**EXERCISE BRIEF**
Write out the lines that start with the one containing "Find the location of a particular element." and run through the one containing "Looking at the", both included, as a numbered list with blank lines skipped. Leave out the pictures.

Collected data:
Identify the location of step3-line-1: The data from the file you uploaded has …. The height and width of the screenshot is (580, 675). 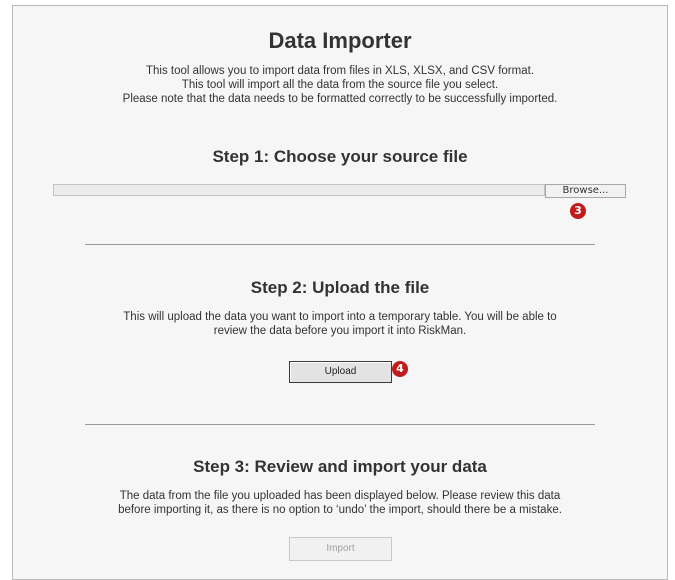
(340, 496).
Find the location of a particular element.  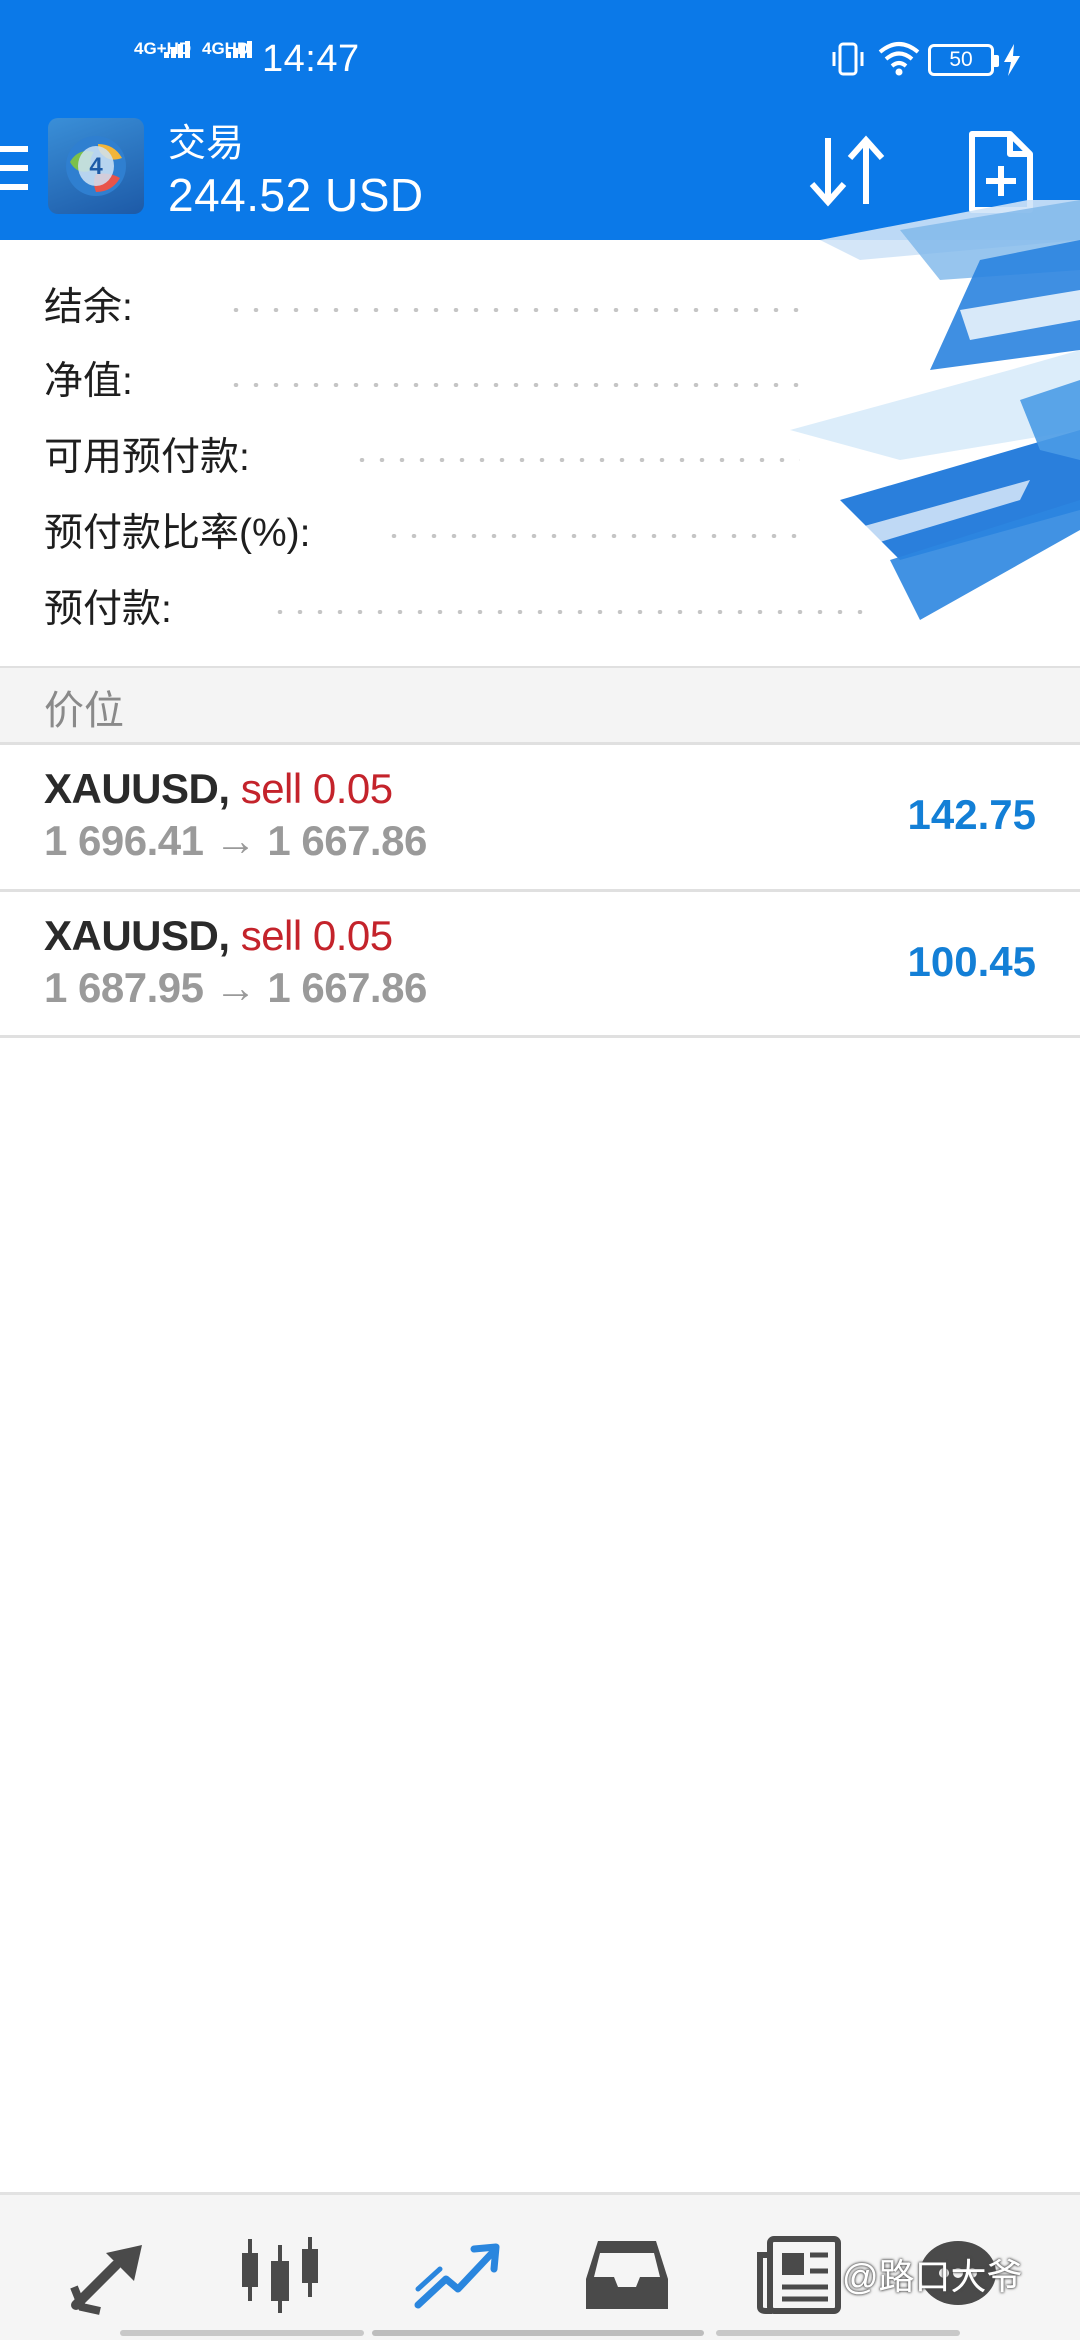

section-header-positions: 价位 is located at coordinates (540, 705).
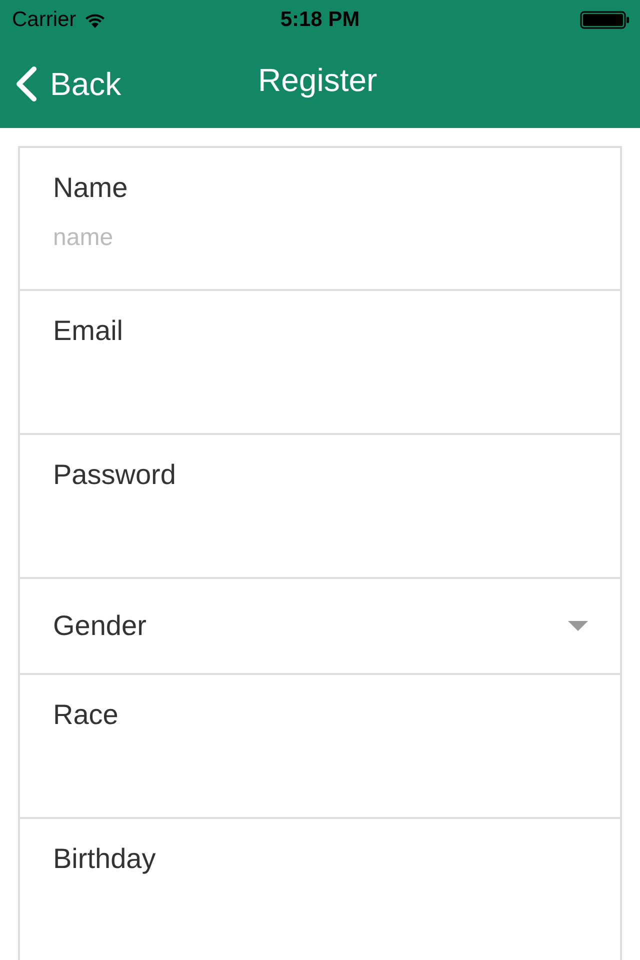 This screenshot has height=960, width=640. Describe the element at coordinates (105, 859) in the screenshot. I see `field-label: Birthday` at that location.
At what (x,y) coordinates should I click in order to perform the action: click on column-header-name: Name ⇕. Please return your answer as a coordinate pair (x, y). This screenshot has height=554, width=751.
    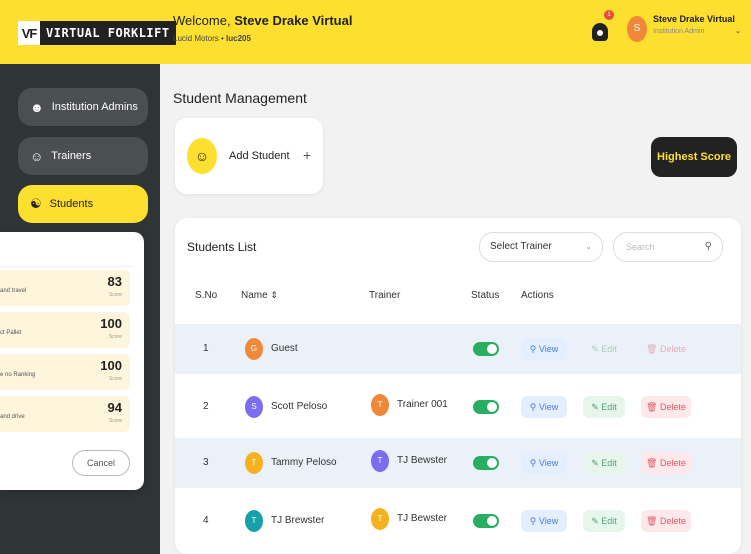
    Looking at the image, I should click on (260, 296).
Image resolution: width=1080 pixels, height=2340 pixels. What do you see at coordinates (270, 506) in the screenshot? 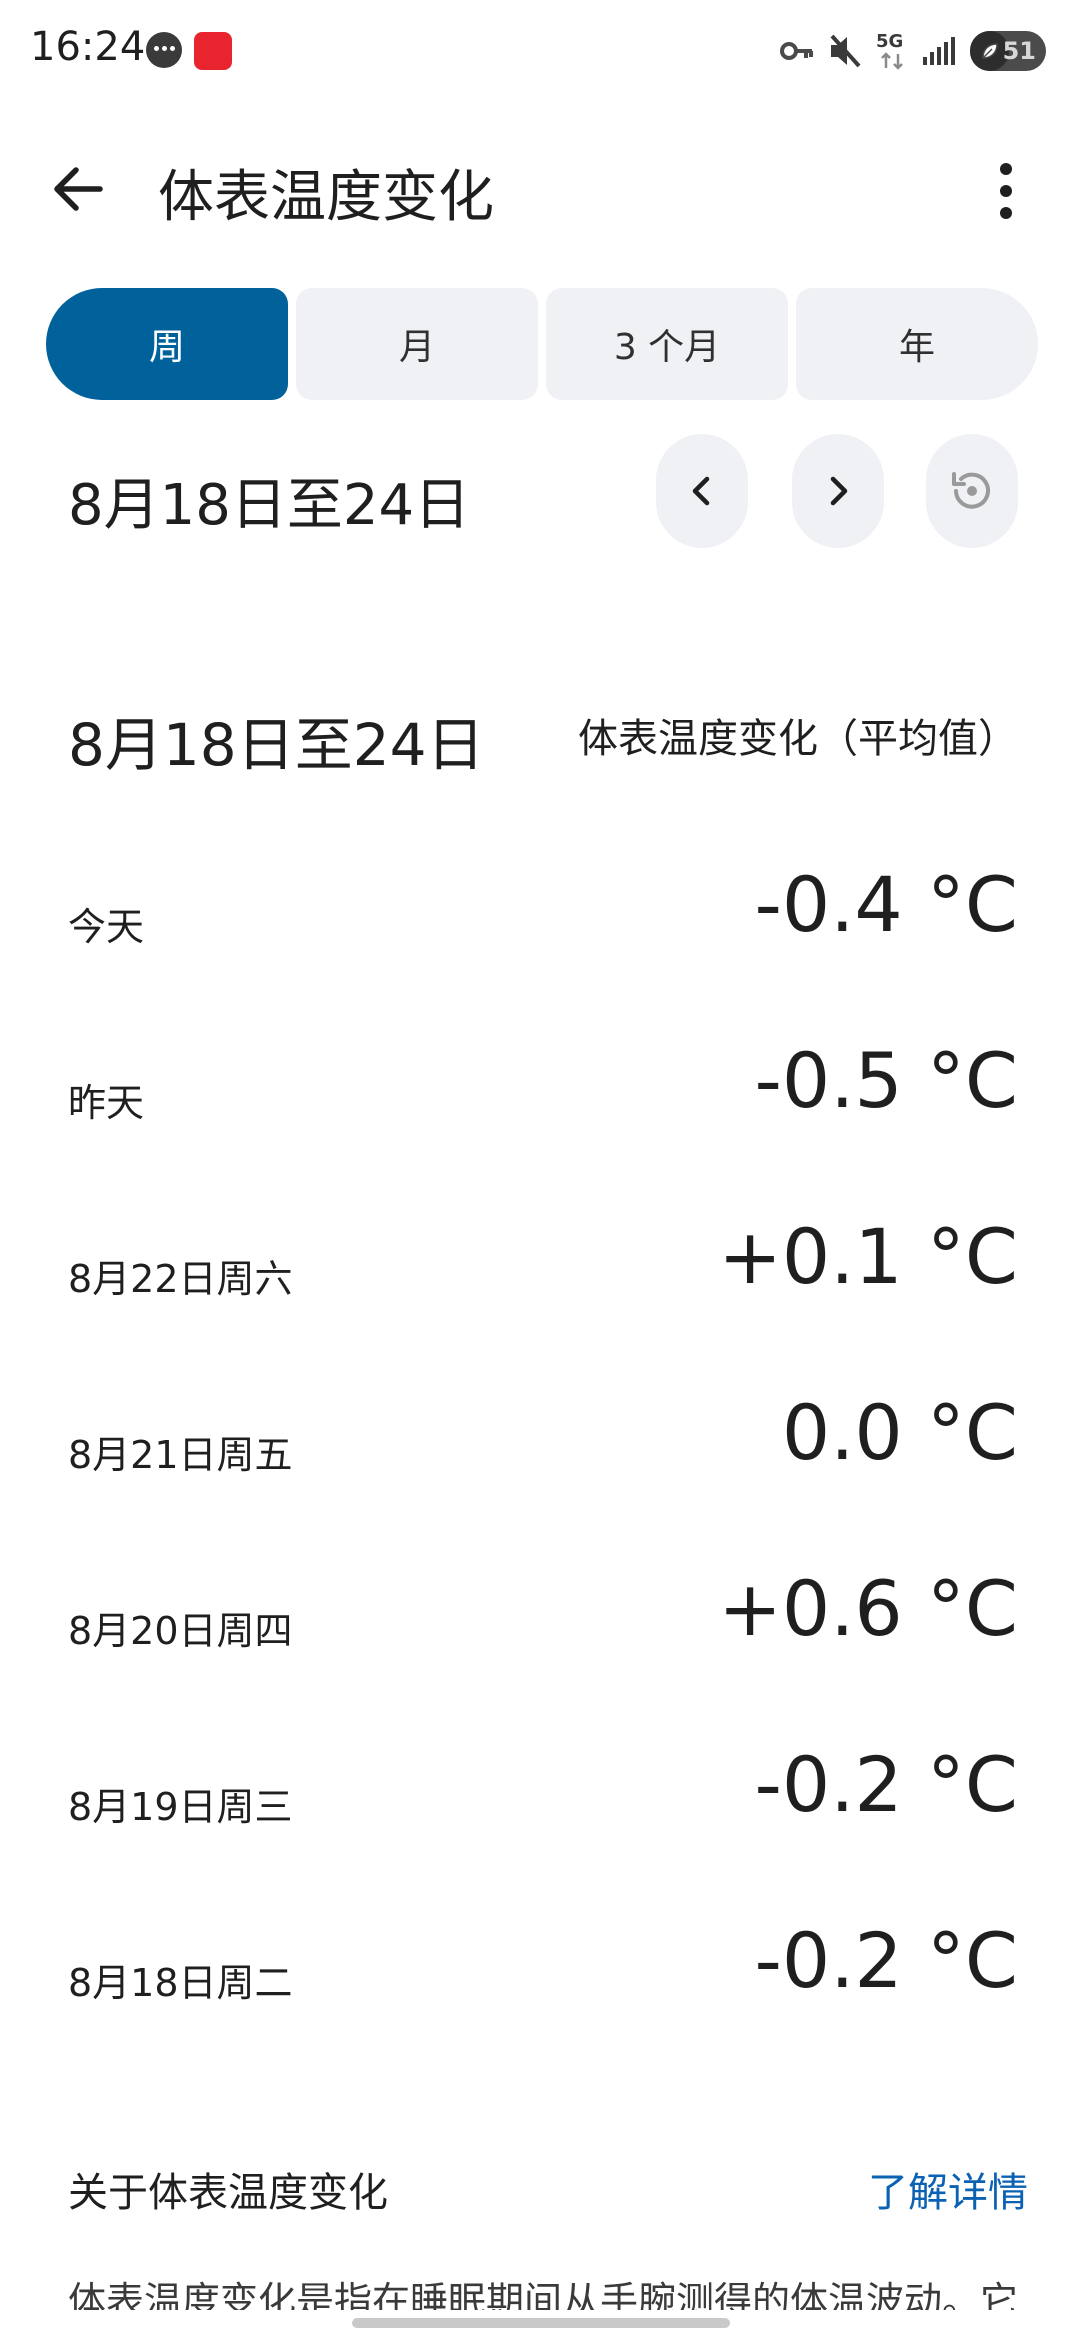
I see `date-range-label: 8月18日至24日` at bounding box center [270, 506].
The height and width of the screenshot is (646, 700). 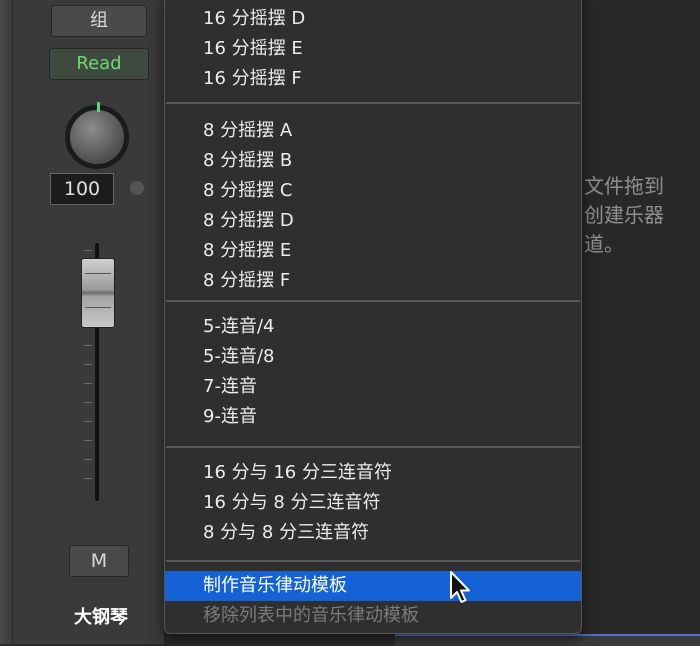 I want to click on mouse-pointer-icon, so click(x=460, y=587).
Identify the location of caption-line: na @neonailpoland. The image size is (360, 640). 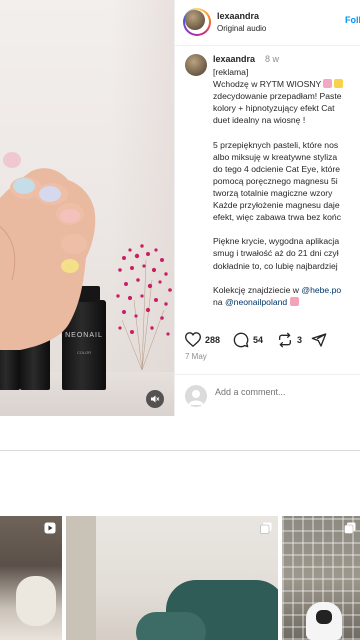
(286, 302).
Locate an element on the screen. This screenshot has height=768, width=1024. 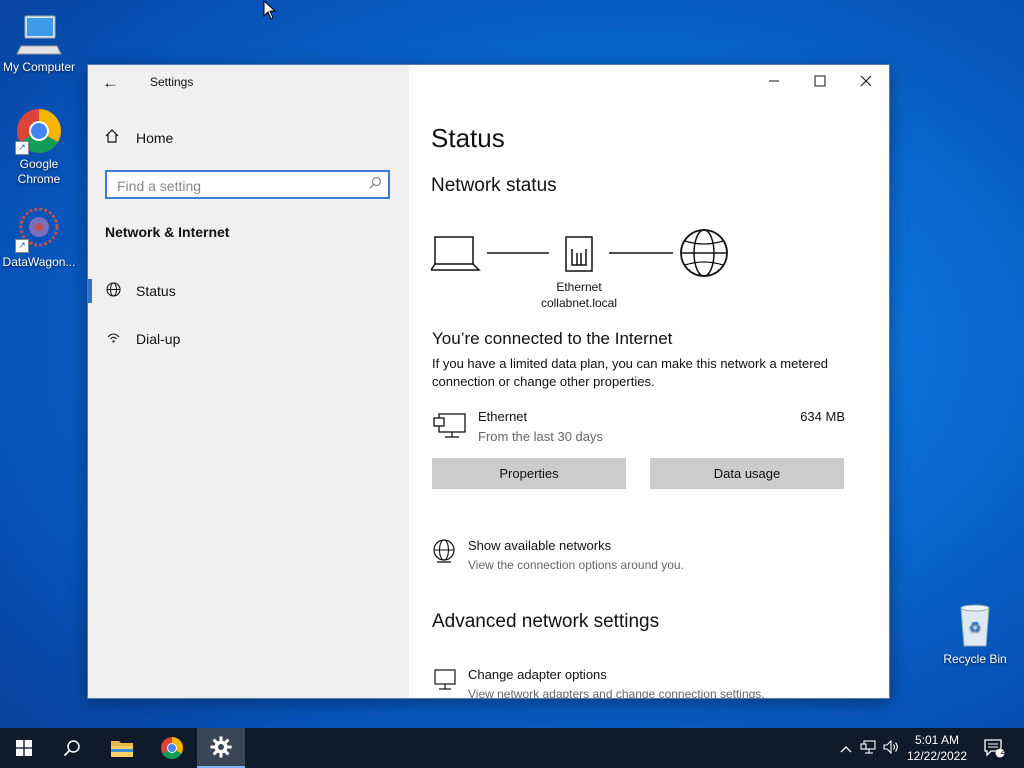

**EXERCISE OUTPUT**
1. Find the location of a particular element.  
2. section-header-positions: 价位 is located at coordinates (540, 705).
3.  This screenshot has height=960, width=640. Describe the element at coordinates (105, 859) in the screenshot. I see `field-label: Birthday` at that location.
4. At what (x,y) coordinates should I click in order to perform the action: click on column-header-name: Name ⇕. Please return your answer as a coordinate pair (x, y). This screenshot has height=554, width=751.
5.     Looking at the image, I should click on (260, 296).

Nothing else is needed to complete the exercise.